口にしてきた育成への苦言「今は給料も環境も揃っている」
ファーム施設は筑後市に移り、環境はすっかりと変わった。川口にとって「育成」とはどんなルーツなのか。
「牧原さんや大関(友久)さんも、育成って言われないとわからない人がホークスには多いですよね。(育成も支配下も)『関係ない』ってあの人たちが言うから、ほんまにそうだよなって思えます。大関さんも、僕がまだ育成だった時に『支配下になることが目標じゃなくて、もっと先に目指すところを持っておかないと』っていう話をされたことがあるんです。いざ支配下になっても、その先があるし、1軍で抑えないといけないので。言っていたことが余計にわかりました」
背番号が変わって1か月以上が経過した。右腕も、足元を見つめ続ける。「ふとテレビで自分が投げている姿を見た時に、数年前まではYouTubeで見ていたようなバッターと対戦している。まだ自分が一番信じられていないというか、全然追いついていないところもあります」。初心は絶対に忘れない。当然、ここから成り上がって自分だけの立場を築いていくつもりだ。
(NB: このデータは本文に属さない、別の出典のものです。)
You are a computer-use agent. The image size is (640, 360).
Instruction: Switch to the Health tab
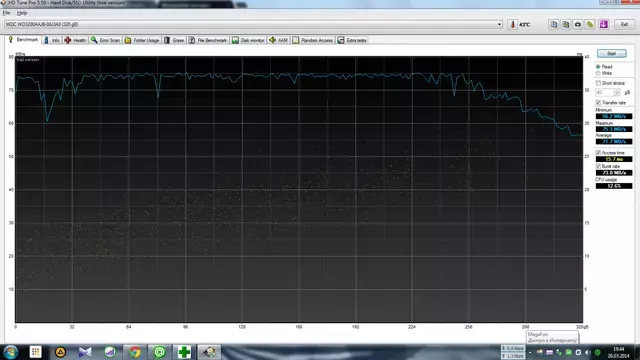pos(75,40)
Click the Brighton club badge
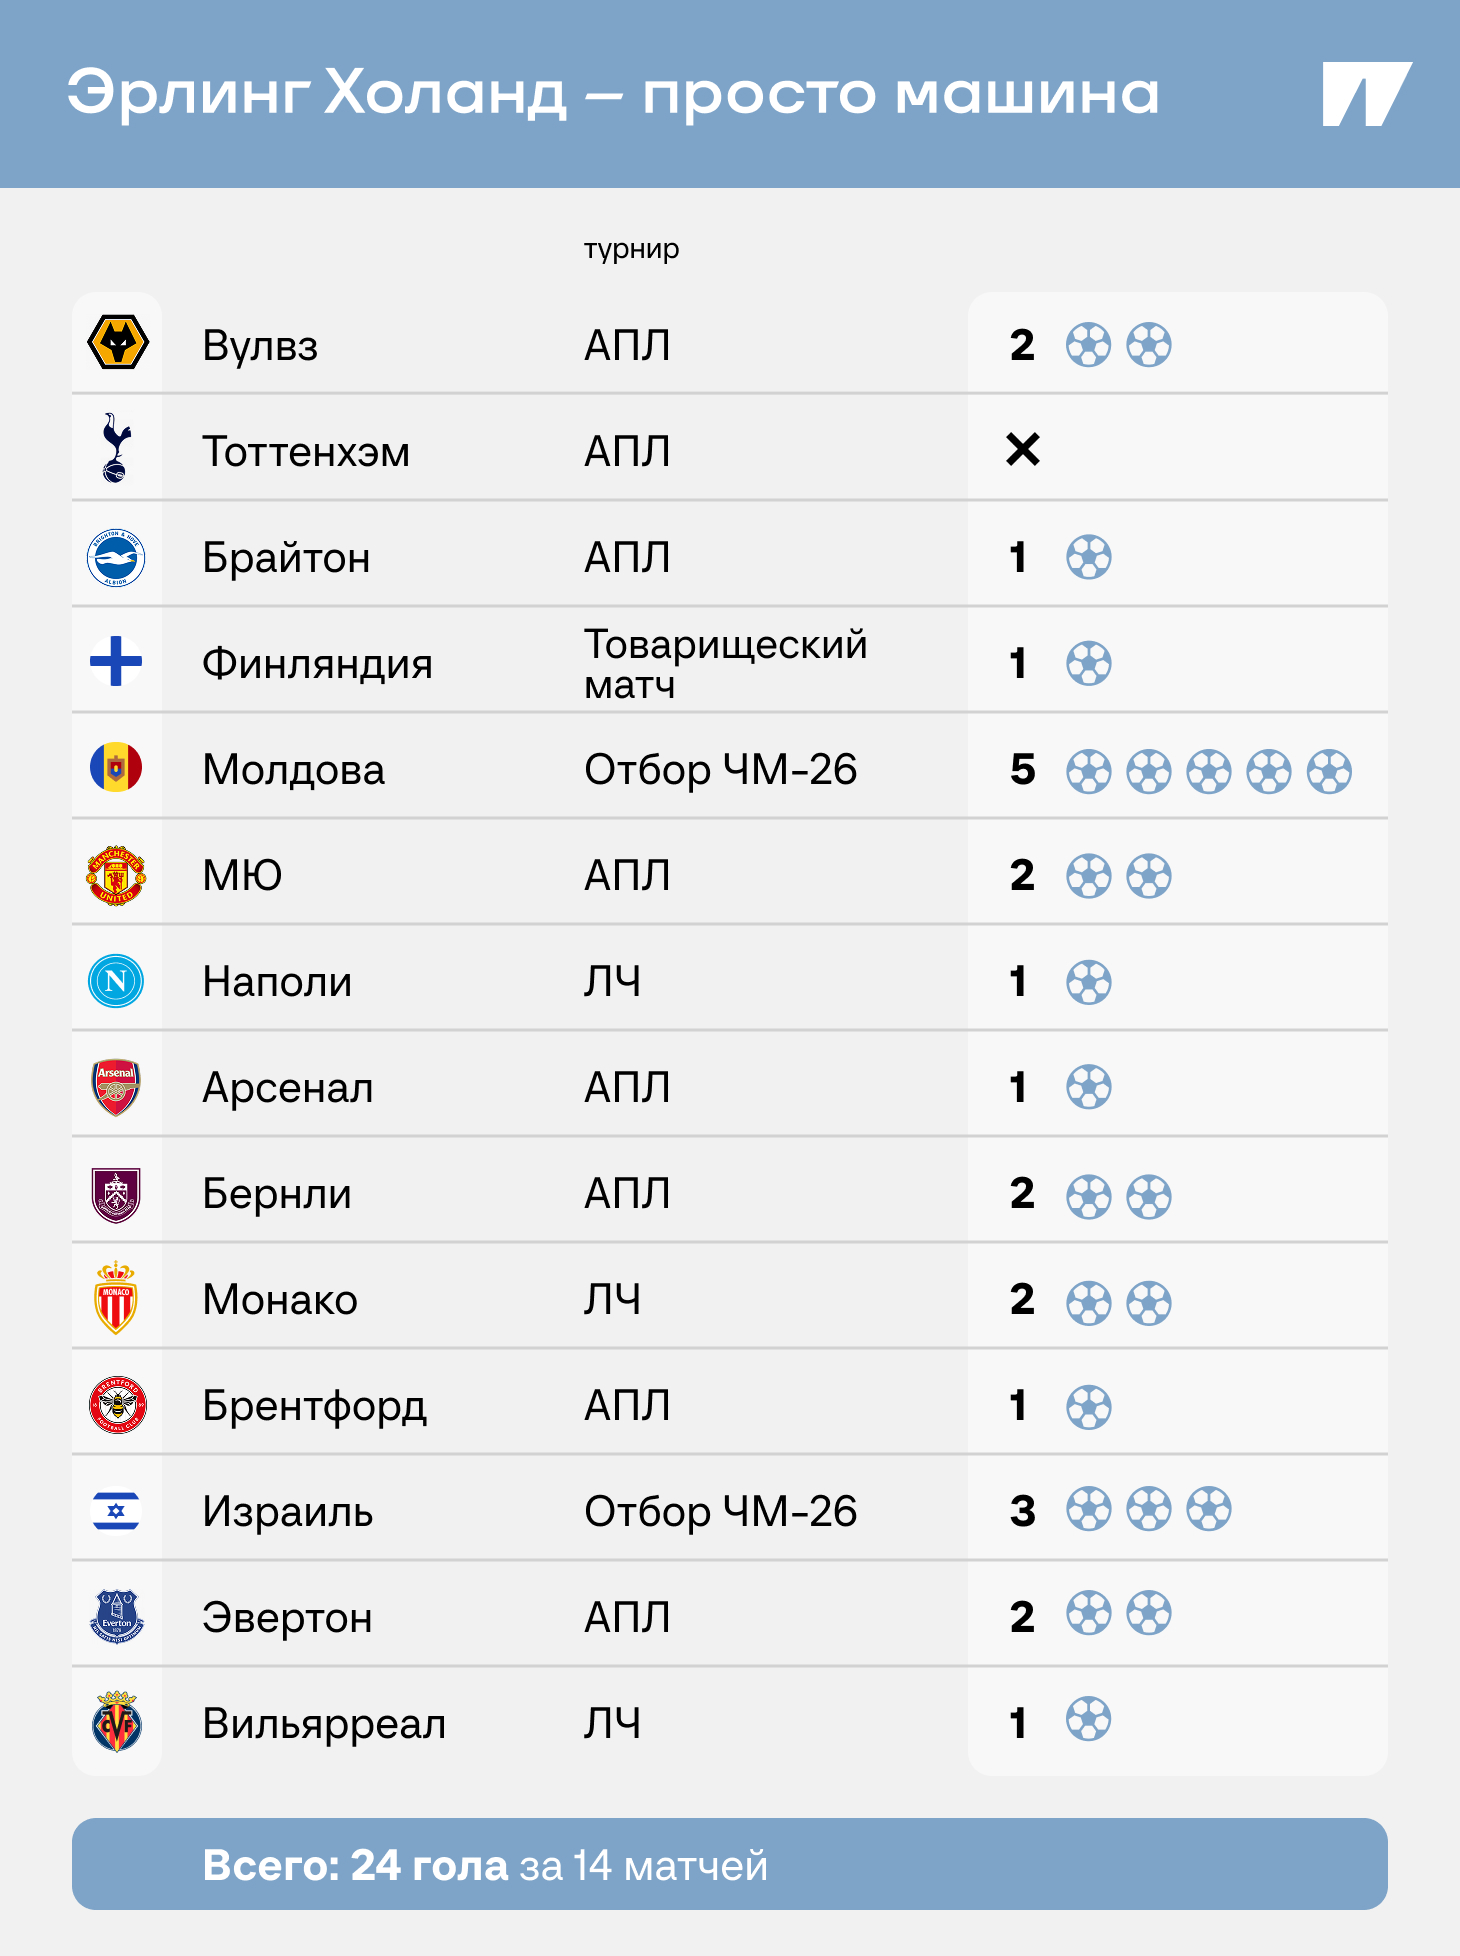Image resolution: width=1460 pixels, height=1956 pixels. tap(117, 557)
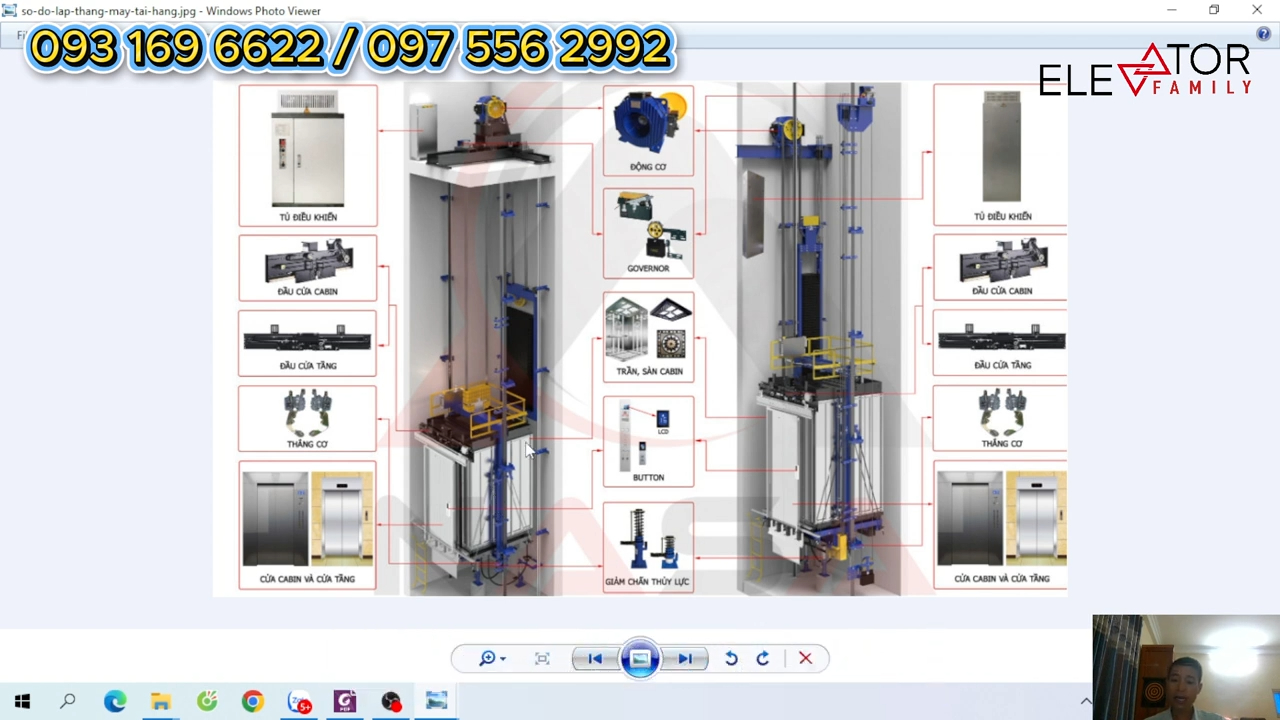The width and height of the screenshot is (1280, 720).
Task: Show hidden system tray icons
Action: click(x=1086, y=702)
小久保裕紀監督は右腕の2軍降格を決断した際に「良い時からストレートの球速が落ちていた」と理由を語っていた。川口本人も「パフォーマンスのクオリティが下がっていたのはわかっていた。新しい経験になりましたし、絶対に生かしていきたいです」と認めながら今後を見据える。挫折を乗り越え、這い上がってきた。そんな男たちの熱い気持ちが、必ずホークスを支えていく。